Ricotta is a lovely "fast" cheese that can be made from whole milk, skim milk or whey. This creamy dessert is luscious topped with raspberries or strawberries. —Matthew Lawrence La Boucherie, Vashon, Washington
- HOMEMADE RICOTTA:
- 8 cups whole milk
- 1 cup heavy whipping cream
- 1/2 cup lemon juice
- 1 cup fresh blackberries
- 1 cup fresh raspberries
- 1 teaspoon sugar
- 3 tablespoons honey
- 1/8 teaspoon salt
- 1/4 cup heavy whipping cream
- In a Dutch oven, heat milk and cream to 180° over low heat, stirring constantly. Stir in lemon juice. Remove from the heat and let stand for 15 minutes (milk and whey will separate).

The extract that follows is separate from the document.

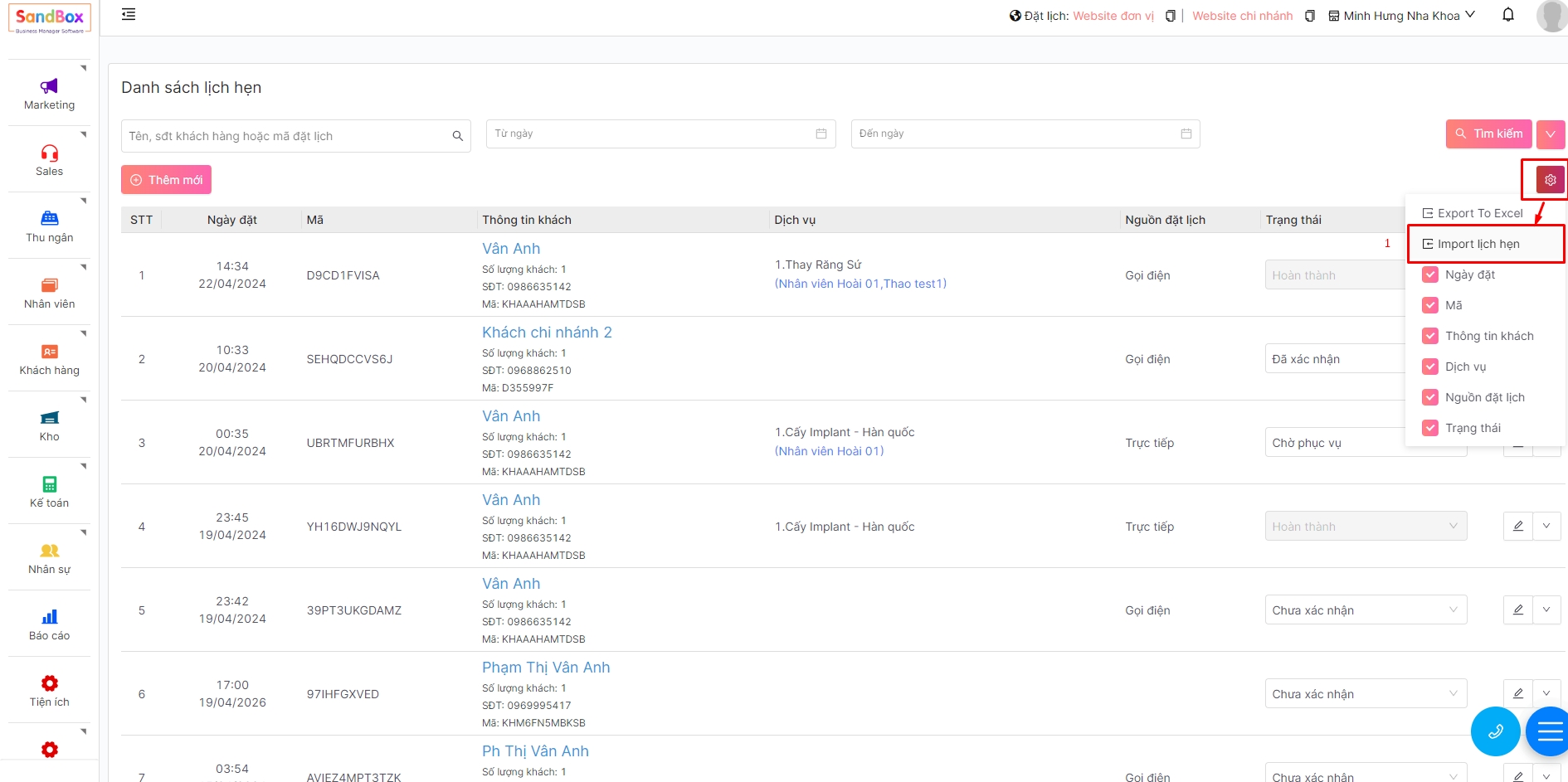Open Kế toán calculator icon
Image resolution: width=1568 pixels, height=782 pixels.
[x=49, y=484]
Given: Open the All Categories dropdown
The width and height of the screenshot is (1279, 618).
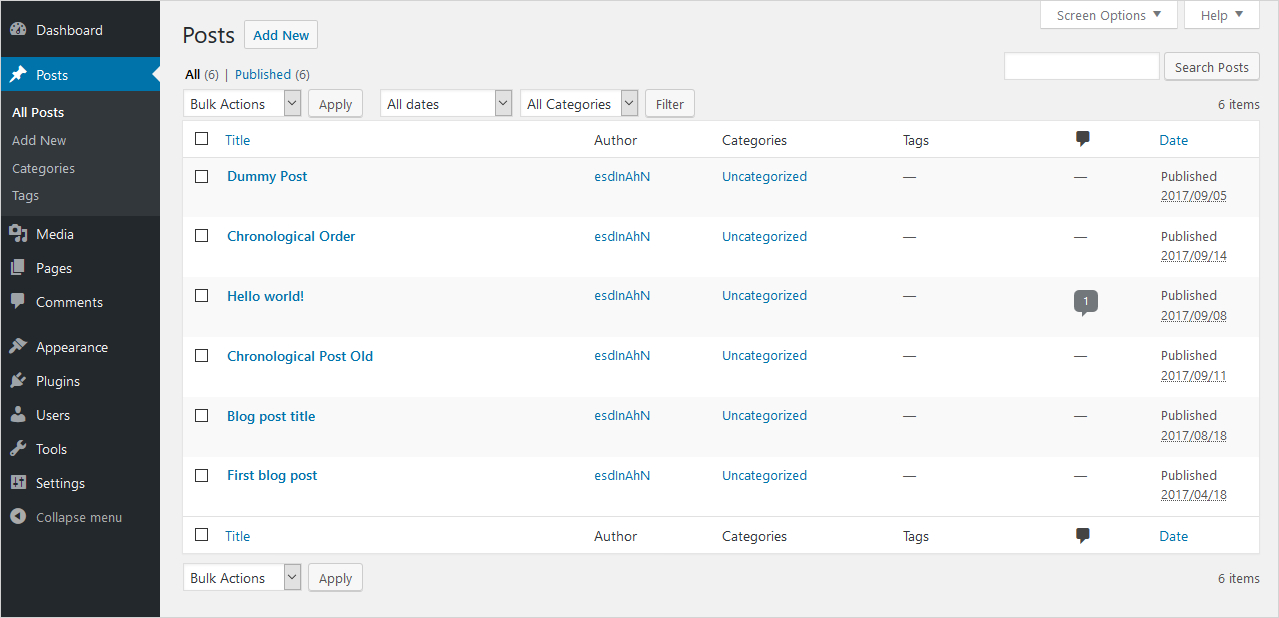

- Line a large strainer with four layers of cheesecloth and place over a large bowl. Pour milk mixture into prepared strainer; strain for 1 hour or until most of the liquid is strained. Discard liquid. Wrap ricotta with edges of cheesecloth. Refrigerate for at least 1 hour. Squeeze out any liquid; remove cheesecloth and discard liquid from bowl.
- In a small bowl, combine berries and sugar; set aside. Place ricotta in a food processor. Add honey and salt; cover and process until blended. While processing, gradually add cream in a steady stream; process until creamy. Serve with berries. Yield: 7 servings.